Ebu Süfyan bin Harb Mekke'ye döndükten sonra, Resulullah Aleyhisselâm savaşa karar verdi. Bir sabah namazından sonra Hazret-i Ebu Bekir -radiyallahu anh-i yanına çağırdı, onun görüşünü sordu. Sonra Hazret-i Ömer -radiyallahu anh-in reyini aldı ve hemen hazırlıklara başladı. Kendisiyle müttefik olan kabilelere haberler gönderdi. Bütün askerlerin Medine'de toplanmalarını istedi. Uzaktaki müttefik kabilelere de kendi yurtlarından geçerken orduya katılmaları, yerlerinde beklemeleri emredildi. Mekke'ye karşı büyük bir sefer yapılacaktı. Bütün hazırlıklar gayet gizli idi. Mekke'nin bütün yolları bağlanmış, bu vazife Huzâa kabilesi'ne bırakılmıştı.
Resulullah Aleyhisselâm kendini Necid tarafında meşgul göstermek, dikkatleri başka tarafa çekmek için Ramazan ayının başında Ebu Katâde -radiyallahu anh-i askeri bir birlik ile Suriye yolu üzerindeki Îdâm vâdisi taraflarına gönderdi.

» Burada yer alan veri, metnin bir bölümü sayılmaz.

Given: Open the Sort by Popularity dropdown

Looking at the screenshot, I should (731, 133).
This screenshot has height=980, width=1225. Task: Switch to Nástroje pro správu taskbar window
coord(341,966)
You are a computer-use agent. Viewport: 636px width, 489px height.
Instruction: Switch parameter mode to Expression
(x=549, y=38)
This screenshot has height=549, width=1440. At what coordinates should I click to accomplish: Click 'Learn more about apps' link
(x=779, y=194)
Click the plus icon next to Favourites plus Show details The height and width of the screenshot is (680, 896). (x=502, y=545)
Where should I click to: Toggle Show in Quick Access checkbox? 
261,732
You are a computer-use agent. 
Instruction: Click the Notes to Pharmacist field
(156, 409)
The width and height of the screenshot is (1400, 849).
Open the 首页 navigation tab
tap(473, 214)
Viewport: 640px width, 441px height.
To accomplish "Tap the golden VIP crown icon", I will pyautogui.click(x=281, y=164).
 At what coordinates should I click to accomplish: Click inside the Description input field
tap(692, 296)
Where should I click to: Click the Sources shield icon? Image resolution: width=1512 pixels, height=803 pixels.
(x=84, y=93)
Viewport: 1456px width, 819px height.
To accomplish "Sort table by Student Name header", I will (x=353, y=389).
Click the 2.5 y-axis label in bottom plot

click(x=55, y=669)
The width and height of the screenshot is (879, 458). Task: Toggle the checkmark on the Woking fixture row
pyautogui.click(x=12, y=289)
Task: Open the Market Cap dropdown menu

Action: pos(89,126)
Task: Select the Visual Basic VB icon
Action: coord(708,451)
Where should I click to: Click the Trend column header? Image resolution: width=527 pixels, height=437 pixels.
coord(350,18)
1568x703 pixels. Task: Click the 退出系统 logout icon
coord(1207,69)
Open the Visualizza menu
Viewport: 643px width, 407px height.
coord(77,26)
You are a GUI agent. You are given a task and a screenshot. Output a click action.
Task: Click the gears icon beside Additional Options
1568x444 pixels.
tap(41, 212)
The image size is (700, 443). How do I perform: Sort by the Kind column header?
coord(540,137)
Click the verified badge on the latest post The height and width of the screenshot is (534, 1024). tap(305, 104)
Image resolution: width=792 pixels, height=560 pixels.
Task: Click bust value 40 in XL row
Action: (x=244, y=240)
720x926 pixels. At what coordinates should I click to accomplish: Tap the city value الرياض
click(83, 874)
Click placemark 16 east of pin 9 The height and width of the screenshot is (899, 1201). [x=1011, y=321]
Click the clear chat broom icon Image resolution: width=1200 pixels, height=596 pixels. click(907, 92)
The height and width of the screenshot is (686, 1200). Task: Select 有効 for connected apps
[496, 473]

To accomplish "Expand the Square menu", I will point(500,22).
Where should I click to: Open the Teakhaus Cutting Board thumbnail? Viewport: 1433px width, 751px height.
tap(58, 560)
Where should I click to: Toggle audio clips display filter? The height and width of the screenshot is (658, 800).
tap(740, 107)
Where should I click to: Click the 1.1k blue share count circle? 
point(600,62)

İslâmiyet'in doğuşundan beri Kureyşliler'in, Mekke devrinde olsun, Medine devrinde olsun, müslümanlara karşı yapmadıkları kötülük kalmamıştı. Hatta müslümanlığı ortadan kaldırmak ve Medineliler'in Resulullah Aleyhisselâm'ı kendilerine teslim etmeleri için üç defa Medine'ye saldırıda bulunmuşlardı. Artık bu cânileri cezalandırmak zamanı gelmişti.
Müslümanlığın temeli olan Tevhid inancının en büyük âbidesi Kâbe-i muazzama idi. Fakat içi ve dışı üç yüz altmış tane put ile doldurulmuştu. Bu putları temizlemek, Tevhid inancının merkezinde puta tapıcılığı ortadan kaldırmak esasen Resulullah Aleyhisselâm'ın en büyük gayesi idi.
Hedef resmen ilân edilmemekle birlikte Medine'de topyekün sefer hazırlığı görünümünde fetih hazırlığı sürdürülmekteydi.
Harp malzemeleri temin ediliyor, develere denkler yükleniyor, atlar eğerleniyordu.